The digital logic gates that we get in the market, generally come in two main families: TTL (Transistor-Transistor Logic), exemplified by the 7400 series, and CMOS (Complementary Metal-Oxide-Silicon), represented by the 4000 series.
TTL and CMOS refer to the logic technology used in manufacturing these integrated circuits (ICs), often referred to as “chips.” TTL logic ICs typically use NPN and PNP bipolar junction transistors, while CMOS ICs use complementary MOSFET or JFET field-effect transistors for both input and output circuitry.
Apart from the TTL and CMOS technologies, we can also build digital logic gates by discrete components such as diodes, transistors, and resistors, to create in RTL (Resistor-Transistor Logic) gates, DTL (Diode-Transistor Logic) gates, or ECL (Emitter-Coupled Logic) gates.
However, you may see that these types of logic gates are less common today compared to the widely used CMOS family. We can classify the Integrated circuits (ICs) into logic families with regards to how many number of transistors or “gates” they contain.
For example a simple AND gate may use only a few transistors, but on the other hand a complex microprocessor chip may include billions of transistors on a single wafer.
We can categorize IC with respect to their number of logic gates used or the complexity of circuits within a single chip, with classifications based on the number of individual gates, as described below:
How Integrated Circuits or ICs are Classified
Small Scale Integration (SSI) – In this category we will see chips that accommodate up to 10 transistors or a few gates inside a single package, such as AND, OR, and NOT gates.
Medium Scale Integration (MSI) – The Chips that we include in this category may contain between 10 and 100 transistors or several tens of gates inside a single package. They are designed to handle digital operations such as adders, decoders, counters, flip-flops, and multiplexers.

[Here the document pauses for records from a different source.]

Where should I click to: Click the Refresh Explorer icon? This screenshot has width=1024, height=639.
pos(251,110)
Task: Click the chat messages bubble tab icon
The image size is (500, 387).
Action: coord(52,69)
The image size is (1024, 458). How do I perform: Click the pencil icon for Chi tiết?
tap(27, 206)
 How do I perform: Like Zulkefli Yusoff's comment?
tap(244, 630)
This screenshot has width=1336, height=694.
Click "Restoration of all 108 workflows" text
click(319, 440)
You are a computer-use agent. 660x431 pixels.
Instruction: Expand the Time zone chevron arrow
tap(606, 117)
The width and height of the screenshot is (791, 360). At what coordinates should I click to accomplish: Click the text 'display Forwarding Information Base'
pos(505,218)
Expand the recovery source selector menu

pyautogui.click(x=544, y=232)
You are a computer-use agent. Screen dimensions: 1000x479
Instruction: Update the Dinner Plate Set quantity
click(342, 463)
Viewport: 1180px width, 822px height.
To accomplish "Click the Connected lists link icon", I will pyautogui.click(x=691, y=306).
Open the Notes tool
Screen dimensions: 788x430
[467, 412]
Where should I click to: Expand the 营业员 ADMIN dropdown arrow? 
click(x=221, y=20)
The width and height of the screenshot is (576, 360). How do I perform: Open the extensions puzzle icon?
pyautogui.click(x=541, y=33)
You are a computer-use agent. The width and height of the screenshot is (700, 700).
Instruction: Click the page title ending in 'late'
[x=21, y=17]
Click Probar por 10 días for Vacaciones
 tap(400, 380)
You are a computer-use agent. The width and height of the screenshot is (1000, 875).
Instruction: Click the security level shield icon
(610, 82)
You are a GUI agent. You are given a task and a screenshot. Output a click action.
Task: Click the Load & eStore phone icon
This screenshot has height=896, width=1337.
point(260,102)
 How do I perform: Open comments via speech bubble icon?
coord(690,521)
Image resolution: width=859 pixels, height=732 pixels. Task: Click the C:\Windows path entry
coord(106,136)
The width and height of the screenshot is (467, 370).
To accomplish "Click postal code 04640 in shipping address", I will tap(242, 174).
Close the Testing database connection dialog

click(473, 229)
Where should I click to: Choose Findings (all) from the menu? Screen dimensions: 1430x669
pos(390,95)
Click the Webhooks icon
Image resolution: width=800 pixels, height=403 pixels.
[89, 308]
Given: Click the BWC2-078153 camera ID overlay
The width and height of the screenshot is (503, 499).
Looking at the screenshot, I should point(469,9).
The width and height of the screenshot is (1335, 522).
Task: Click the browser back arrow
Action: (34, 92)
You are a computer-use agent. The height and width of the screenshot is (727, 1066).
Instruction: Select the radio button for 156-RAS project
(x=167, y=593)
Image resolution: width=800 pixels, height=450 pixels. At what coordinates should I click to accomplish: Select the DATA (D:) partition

Large Scale Integration (LSI) – In these chips they incorporate between 100 and 1,000 transistors or hundreds of gates. We can use these chips for specific digital operations which include I/O chips, memory, and arithmetic and logic units.
Very-Large Scale Integration (VLSI) – We find that VLSI chips contain between 1,000 and 10,000 transistors or thousands of gates, which can perform computational tasks such as processors, large memory arrays, and programmable logic devices.
Super-Large Scale Integration (SLSI) – Chips that fall this category feature between 10,000 and 100,000 transistors inside a single package. We can use these chips for implementing advanced computational operations like microprocessor chips, micro-controllers, basic PICs, and calculators.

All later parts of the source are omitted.